Ketika dia pertama kali mendengar Immortal Dark telah mencapai daftar buku terlaris, dia berasumsi itu adalah sebuah kesalahan. “Saya seperti, 'Hah, kami berhasil melakukannya.' Seperti, kami membuktikan sesuatu di sini.
“Ada kebutuhan, dan ada permintaan akan buku-buku fantasi kulit hitam, dan buku-buku tersebut bisa sukses dan disukai oleh pembaca non-kulit hitam juga,” katanya, tangannya terentang untuk menekankan maksudnya.
“Itu seperti mengonfirmasi sesuatu jauh di dalam diriku.”
Saat saya bertanya tentang cara mengatasi keraguan dalam membuat serial yang menampilkan vampir kulit hitam, dia menjawab: “Keraguan tidak pernah hilang.”
Dia menambahkan: “Saya bisa berbicara tentang keraguan selama satu jam.” Dia menyilangkan lengannya dan mencondongkan tubuh ke depan.
“Terutama sebagai perempuan kulit hitam – penulis kulit hitam – keraguan itu tidak akan pernah hilang dari Anda.”
Saat Girma mulai menulis novel ketiga dalam trilogi tersebut, dia kembali menemui keraguan “di pundakku, berteriak kepadaku bahwa kamu tidak bisa melakukan ini lagi. Meskipun ada catatan yang mengatakan aku telah melakukan ini dua kali. Itu membuatku sadar bahwa keraguan tidak peduli dengan apa yang telah kamu lakukan sebelumnya.”

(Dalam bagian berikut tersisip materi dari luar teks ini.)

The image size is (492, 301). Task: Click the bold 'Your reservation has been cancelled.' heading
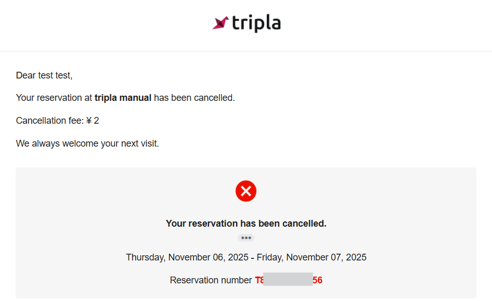(x=246, y=224)
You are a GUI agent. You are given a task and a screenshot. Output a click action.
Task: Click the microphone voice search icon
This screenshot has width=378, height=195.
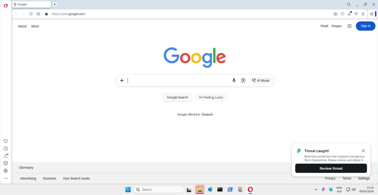click(234, 80)
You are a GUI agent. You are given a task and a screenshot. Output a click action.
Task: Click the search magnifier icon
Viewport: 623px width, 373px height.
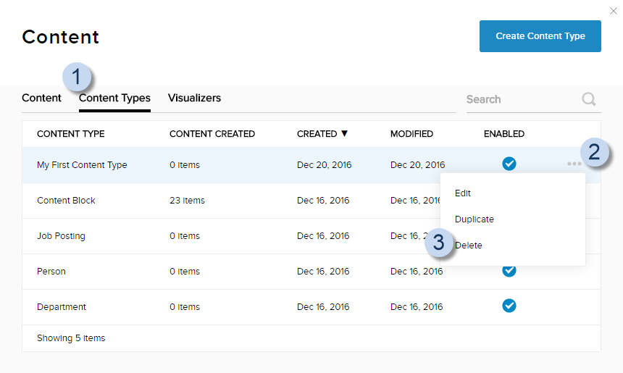point(589,99)
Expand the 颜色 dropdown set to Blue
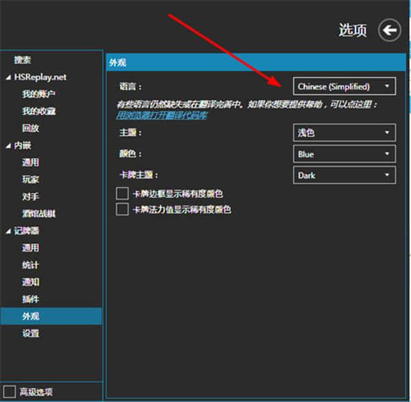 (344, 154)
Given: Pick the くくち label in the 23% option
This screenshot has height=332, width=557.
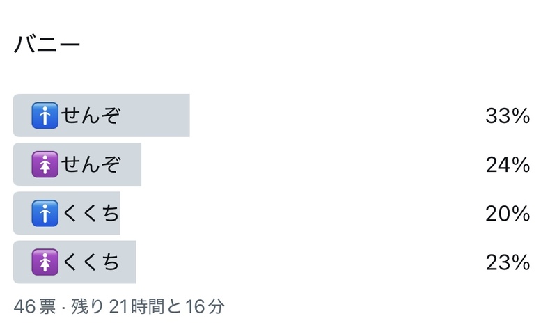Looking at the screenshot, I should (91, 262).
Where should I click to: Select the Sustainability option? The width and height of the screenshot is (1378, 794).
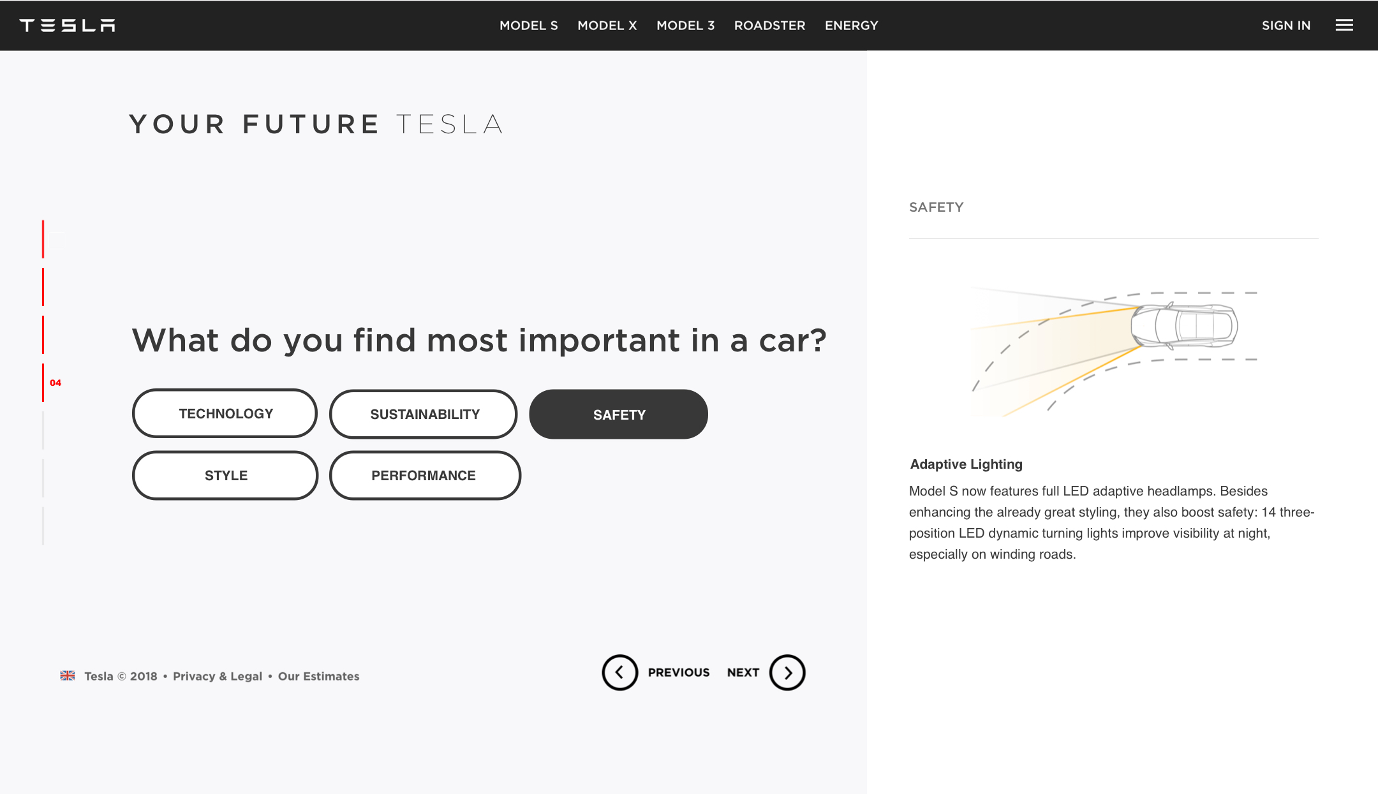pyautogui.click(x=424, y=414)
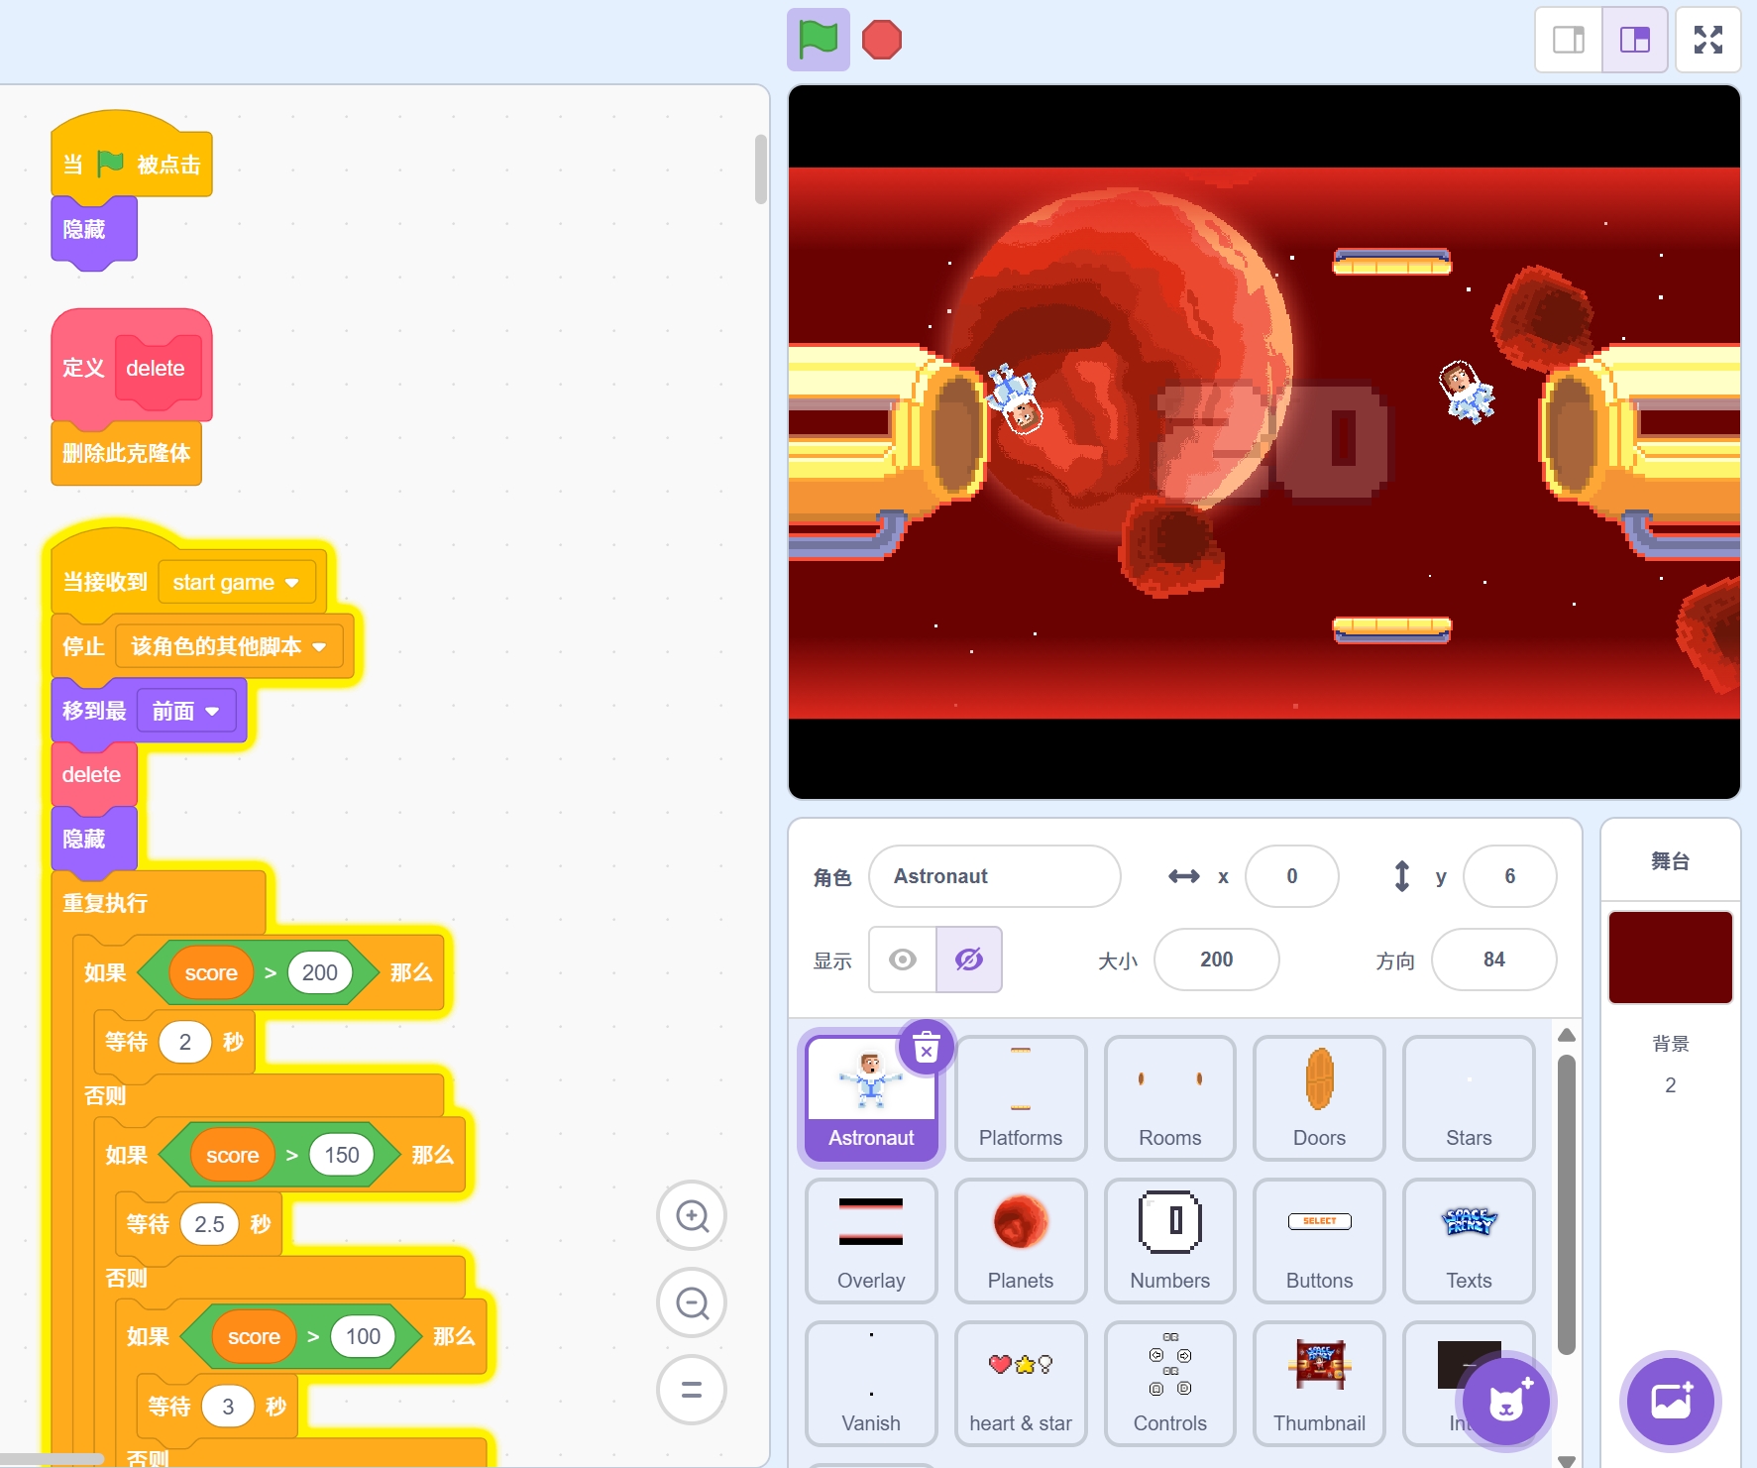Viewport: 1757px width, 1468px height.
Task: Select the Planets sprite
Action: (1020, 1240)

Ini adalah sesuatu yang membuat dia merasa nyaman dengan menyadari bahwa tidak apa-apa untuk gagal – melakukannya dengan cepat, belajar darinya dan tidak mencari validasi dari luar.
“Jika Anda selalu melihat ke luar, hal itu tidak akan pernah ada di dalam diri Anda. Anda tidak akan mampu mewujudkannya di dalam diri Anda sendiri.”